Change 307964 had a related patch set uploaded (by Ema):
Revert "Upgrade upload ulsfo to Varnish 4"

https://gerrit.wikimedia.org/r/307964

Change 307964 merged by Ema:
Revert "Upgrade upload ulsfo to Varnish 4"

https://gerrit.wikimedia.org/r/307964

@JasperStPierre reported another occurrence of this issue on IRC. The reporting time was 2016-09-14 22:18 UTC. I'm not sure what the exact repro time was.

https://upload.wikimedia.org/wikipedia/commons/thumb/1/18/Bartagame_fcm.jpg/800px-Bartagame_fcm.jpg
Content-Length: 0
X-Cache: cp1048 hit/2, cp2020 hit/8, cp4007 miss, cp4005 miss

cp4007's backend was affected by T145661 between 21:06 and 22:29 and the same URL was involved in a 503 LRU_Fail at 22:23:40:

  • ObjHeader X-Cache-Int: cp1048 hit/2, cp2020 hit/14

Change 310767 had a related patch set uploaded (by Ema):
cache_upload fe: do not set do_stream=true on Varnish 4

https://gerrit.wikimedia.org/r/310767

Change 310767 merged by Ema:
cache_upload fe: do not set do_stream=true on Varnish 4

https://gerrit.wikimedia.org/r/310767

The varnish error triggering this seems to be:

-- FetchError straight insufficient bytes

Full varnishlog here: https://phabricator.wikimedia.org/P4053.
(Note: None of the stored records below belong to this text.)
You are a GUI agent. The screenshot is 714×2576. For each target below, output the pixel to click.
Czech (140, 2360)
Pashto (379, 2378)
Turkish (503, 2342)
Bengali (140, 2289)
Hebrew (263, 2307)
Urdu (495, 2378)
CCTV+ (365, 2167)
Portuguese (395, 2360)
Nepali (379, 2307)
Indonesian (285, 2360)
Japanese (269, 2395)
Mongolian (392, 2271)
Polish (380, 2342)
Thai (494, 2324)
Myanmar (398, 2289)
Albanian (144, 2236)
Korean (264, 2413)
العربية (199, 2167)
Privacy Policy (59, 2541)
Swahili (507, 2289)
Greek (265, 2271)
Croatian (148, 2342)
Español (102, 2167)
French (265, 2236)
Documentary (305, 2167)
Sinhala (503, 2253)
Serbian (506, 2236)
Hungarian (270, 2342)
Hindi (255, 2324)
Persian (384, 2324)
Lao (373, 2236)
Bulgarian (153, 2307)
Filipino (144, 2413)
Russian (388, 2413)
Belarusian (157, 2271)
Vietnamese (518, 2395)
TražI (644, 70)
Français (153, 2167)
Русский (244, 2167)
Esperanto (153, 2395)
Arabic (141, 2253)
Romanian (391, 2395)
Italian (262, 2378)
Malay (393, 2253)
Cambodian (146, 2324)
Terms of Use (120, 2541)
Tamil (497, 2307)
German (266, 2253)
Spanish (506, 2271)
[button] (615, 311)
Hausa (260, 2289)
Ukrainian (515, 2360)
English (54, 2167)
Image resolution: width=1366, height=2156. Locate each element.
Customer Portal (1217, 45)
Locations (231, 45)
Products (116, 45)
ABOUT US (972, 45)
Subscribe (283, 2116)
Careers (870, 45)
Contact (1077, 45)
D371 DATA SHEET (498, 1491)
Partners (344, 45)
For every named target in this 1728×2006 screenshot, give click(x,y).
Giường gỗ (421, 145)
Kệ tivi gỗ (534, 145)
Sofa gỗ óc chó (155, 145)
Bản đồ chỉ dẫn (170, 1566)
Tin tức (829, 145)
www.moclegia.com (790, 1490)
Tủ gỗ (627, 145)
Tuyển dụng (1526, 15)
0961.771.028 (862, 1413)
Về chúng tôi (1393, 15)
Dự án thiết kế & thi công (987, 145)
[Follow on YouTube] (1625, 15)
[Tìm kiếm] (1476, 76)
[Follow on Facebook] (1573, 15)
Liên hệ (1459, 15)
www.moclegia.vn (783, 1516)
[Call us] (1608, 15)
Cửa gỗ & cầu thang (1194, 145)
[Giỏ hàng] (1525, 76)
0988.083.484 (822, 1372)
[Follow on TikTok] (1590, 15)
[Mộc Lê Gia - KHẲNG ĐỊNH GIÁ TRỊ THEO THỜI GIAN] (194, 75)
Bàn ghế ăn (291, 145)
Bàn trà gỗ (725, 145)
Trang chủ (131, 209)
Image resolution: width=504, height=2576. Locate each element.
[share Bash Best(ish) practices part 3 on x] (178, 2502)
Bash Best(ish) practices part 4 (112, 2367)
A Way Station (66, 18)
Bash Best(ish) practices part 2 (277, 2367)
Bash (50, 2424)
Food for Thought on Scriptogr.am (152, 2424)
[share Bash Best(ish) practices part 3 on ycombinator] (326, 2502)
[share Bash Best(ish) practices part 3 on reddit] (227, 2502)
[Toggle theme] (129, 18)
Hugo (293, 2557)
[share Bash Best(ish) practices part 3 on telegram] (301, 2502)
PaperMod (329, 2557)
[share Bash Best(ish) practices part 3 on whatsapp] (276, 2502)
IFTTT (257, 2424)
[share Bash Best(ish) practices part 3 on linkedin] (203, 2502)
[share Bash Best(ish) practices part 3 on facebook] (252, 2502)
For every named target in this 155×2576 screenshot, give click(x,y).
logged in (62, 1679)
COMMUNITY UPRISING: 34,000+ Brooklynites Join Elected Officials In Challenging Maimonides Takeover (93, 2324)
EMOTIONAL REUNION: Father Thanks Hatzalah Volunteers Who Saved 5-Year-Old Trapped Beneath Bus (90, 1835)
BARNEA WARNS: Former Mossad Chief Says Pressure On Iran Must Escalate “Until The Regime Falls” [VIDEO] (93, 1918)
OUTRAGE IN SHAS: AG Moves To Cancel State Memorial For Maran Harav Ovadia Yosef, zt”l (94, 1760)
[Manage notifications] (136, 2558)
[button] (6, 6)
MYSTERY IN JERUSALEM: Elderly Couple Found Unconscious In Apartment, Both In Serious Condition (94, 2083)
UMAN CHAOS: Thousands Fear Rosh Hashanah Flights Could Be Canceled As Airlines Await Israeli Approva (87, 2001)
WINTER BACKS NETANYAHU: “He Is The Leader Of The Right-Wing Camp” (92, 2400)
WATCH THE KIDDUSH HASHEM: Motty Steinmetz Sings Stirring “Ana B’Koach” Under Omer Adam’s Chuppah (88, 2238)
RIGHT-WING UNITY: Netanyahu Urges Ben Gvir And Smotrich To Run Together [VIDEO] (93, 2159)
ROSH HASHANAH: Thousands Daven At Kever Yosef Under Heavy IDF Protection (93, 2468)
Is anybody actively investigating this? / Does this need more investigation? Or did the merged patches eliminate the issue?

The patch has worked for my draft article https://en.wikipedia.org/wiki/Draft:Flags_of_the_Imperial_Austrian_Army_of_the_Napoleonic_Wars absolutely fine. Thanks, Dave Hollins
----Original message----
From : no-reply@phabricator.wikimedia.org
Date : 01/10/2016 - 07:43 (GMTST)
To : david.a.hollins@btinternet.com
Subject : [Maniphest] [Commented On] T144257: Certain images failing to load in ulsfo
Aklapper added a comment.
Is anybody actively investigating this? / Does this need more investigation? Or did the merged patches eliminate the issue?
TASK DETAIL
https://phabricator.wikimedia.org/T144257
EMAIL PREFERENCES
https://phabricator.wikimedia.org/settings/panel/emailpreferences/
To: Aklapper
Cc: MZMcBride, JasperStPierre, Allyn, DaveHMBA, gerritbot, Jalexander, Stashbot, ema, fgiunchedi, AlexMonk-WMF, Tgr, Aklapper, jrbs, Lewizho99, Maathavan, faidon, Jay8g, Krenair

Is anybody actively investigating this? / Does this need more investigation? Or did the merged patches eliminate the issue?

I don't think the do_stream patch above had any effect, but this issue is most likely a part of the same bug as T145661 where we've been working more actively, and is probably effectively resolved now, although we're still doing trailing work in that ticket. Will merge it up.